There are two screens, each a memorial to one of the World Wars. The stained glass in the windows is by Shrigley and Hunt, to designs by Carl Almquist, E. H. Jewitt and others. In the north transept is the Harrison Window, which depicts Christ preaching from a ship and the draught of fishes. On the north side is a war memorial window showing a fallen soldier wearing a kilt, with Reims Cathedral in the background. Another window, known as the Parkin Window or the Golfers' Window, includes depictions of golfers with their golf bags and Liverpool landmarks. The ring consists of eight bells. Six of these were cast in 1911 by John Warner & Sons, and the other two date from 1977 and were cast by the Whitechapel Bell Foundry.
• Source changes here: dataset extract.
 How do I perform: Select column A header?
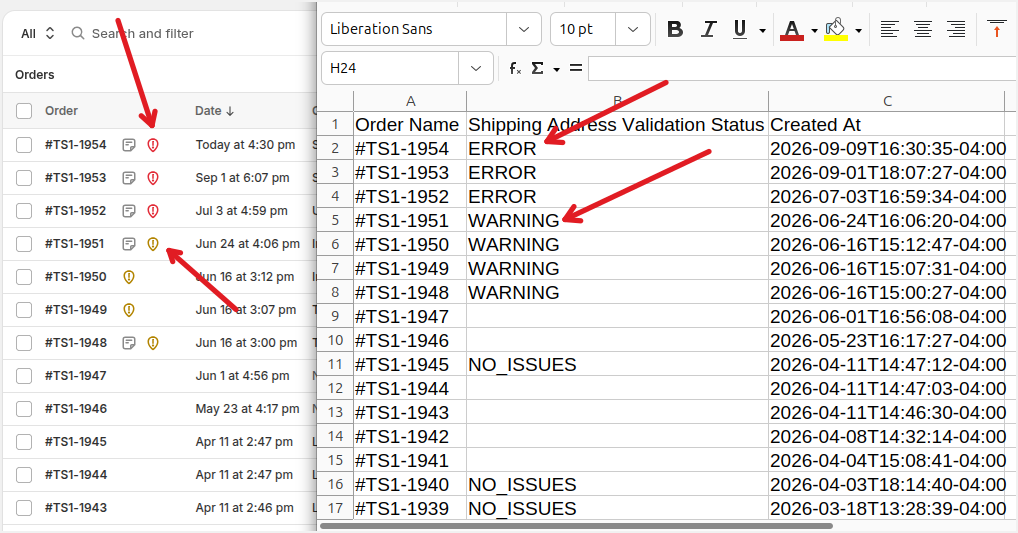coord(410,101)
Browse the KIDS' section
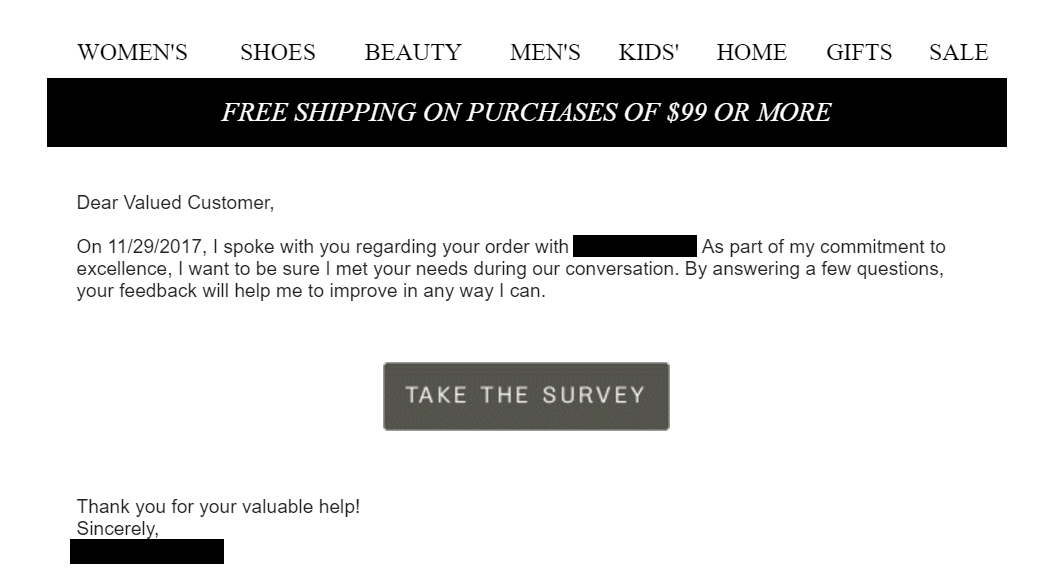Image resolution: width=1061 pixels, height=578 pixels. tap(648, 52)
The three-manual pipe organ was made in 1911 by John Nicholson of Worcester. It was modified in about 1975 by John Cowin of Liverpool, and again in about 1995 by Keith Ledson, also of Liverpool.

==Appraisal==
The church was designated as a Grade II listed building on 21 July 2005. Grade II is the lowest of the three grades of listing and is applied to buildings that are "nationally important and of special interest".

==Present day==
St Nicholas is an active Anglican parish church in the deanery of Wallasey, the archdeaconry of Chester, and the diocese of Chester. It is sited near Wallasey Golf Club. Services are held in the church each Sunday. In December 2022 the church offered support sessions to anyone directly affected in the aftermath of the Wallasey pub shooting being only five minutes walk from the location of the incident, and on 25 January 2023 it was the venue of the funeral of the only fatal casualty of the shooting Elle Edwards.